Stated exercise: Rewrite the material below with every "Instruction" changed to "Task" and nothing else altered, leaving out the pictures.

[Stored dataset items]
begin
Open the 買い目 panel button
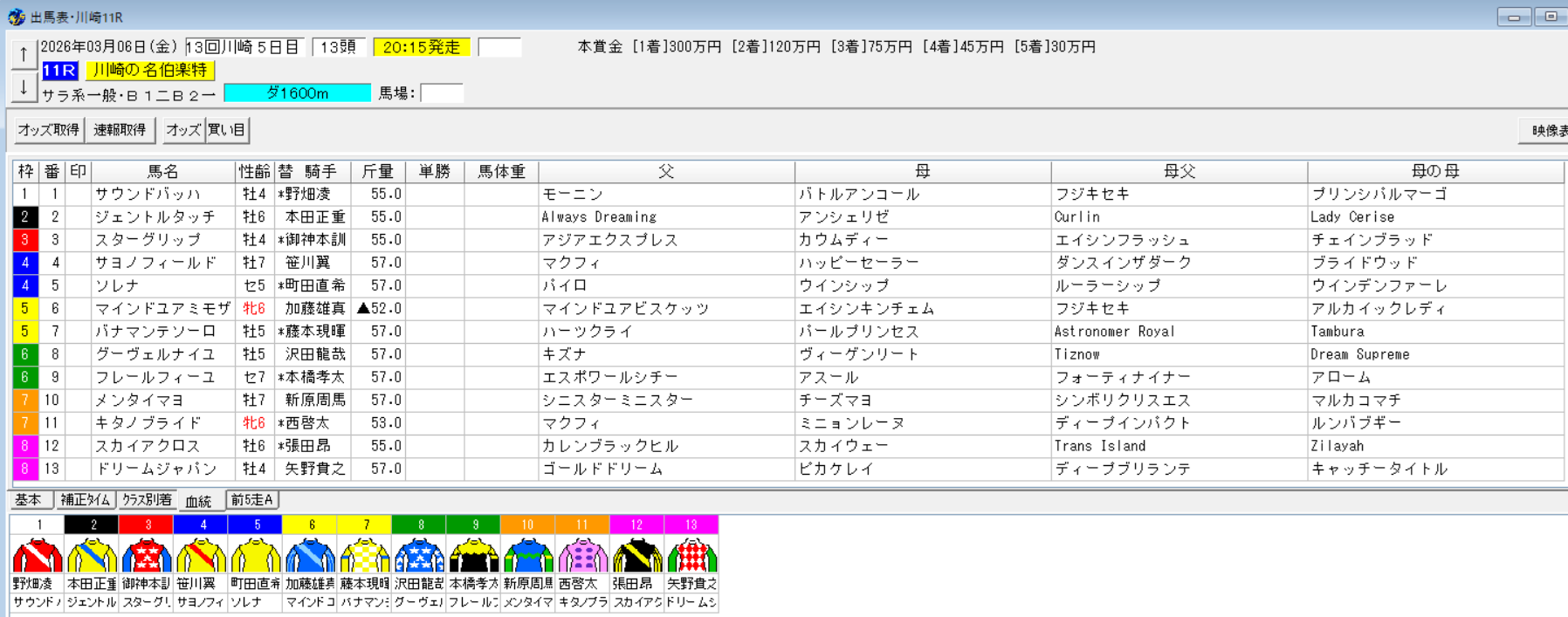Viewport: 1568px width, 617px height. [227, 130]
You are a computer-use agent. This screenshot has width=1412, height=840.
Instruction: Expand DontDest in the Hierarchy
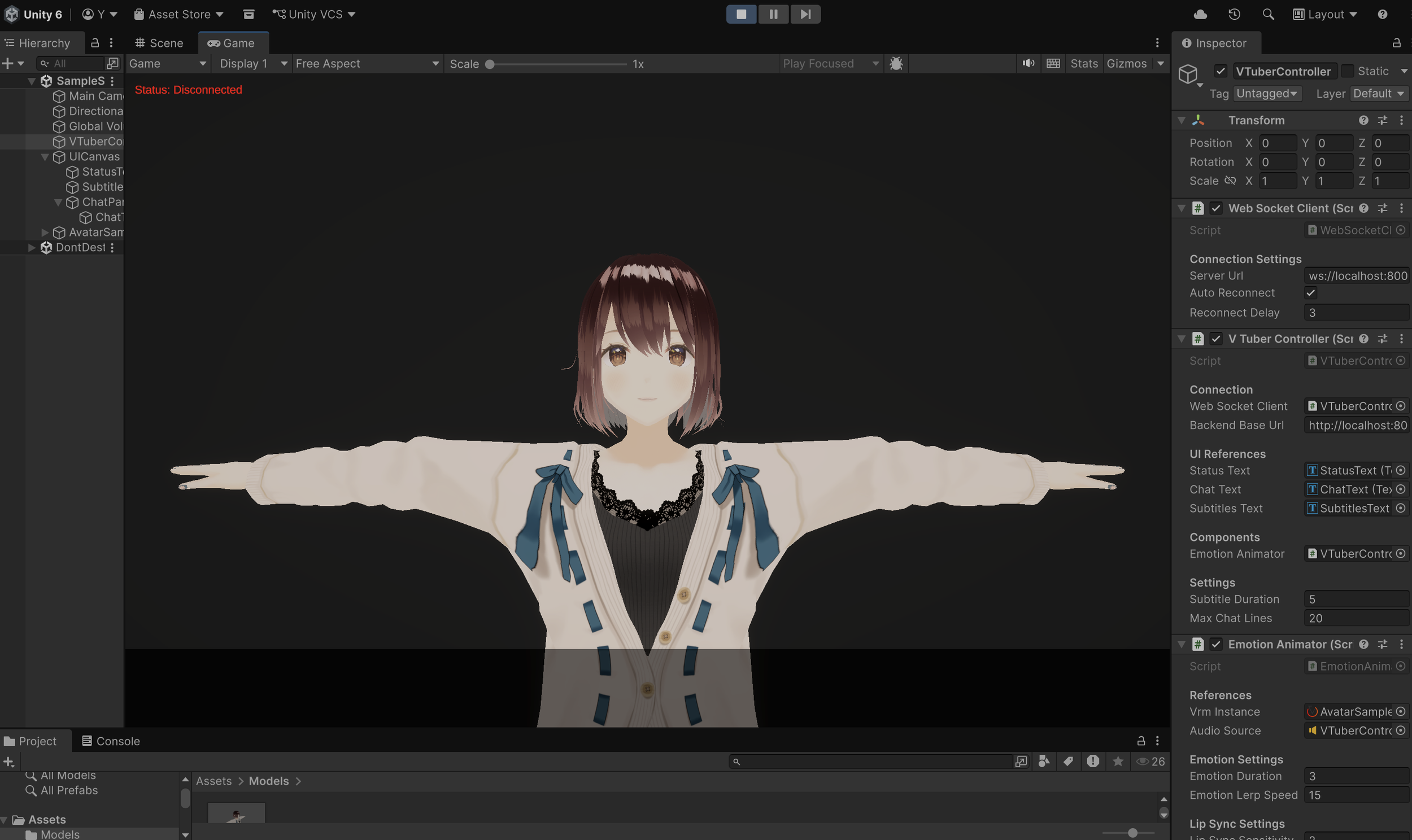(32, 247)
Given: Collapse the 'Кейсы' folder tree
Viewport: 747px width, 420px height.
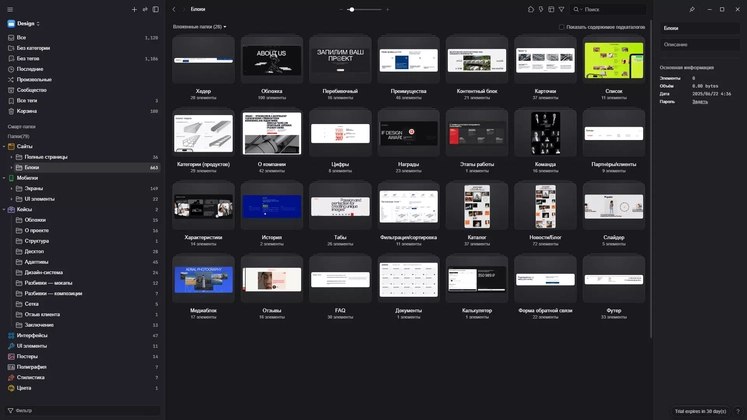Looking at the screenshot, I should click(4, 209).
end
Exercise answer:
Open the 買い目 panel button
Viewport: 1568px width, 617px height. [227, 130]
You are a computer-use agent. This screenshot has width=1412, height=840.
Task: Expand DontDest in the Hierarchy
(32, 247)
Given: Collapse the 'Кейсы' folder tree
Viewport: 747px width, 420px height.
Looking at the screenshot, I should click(4, 209).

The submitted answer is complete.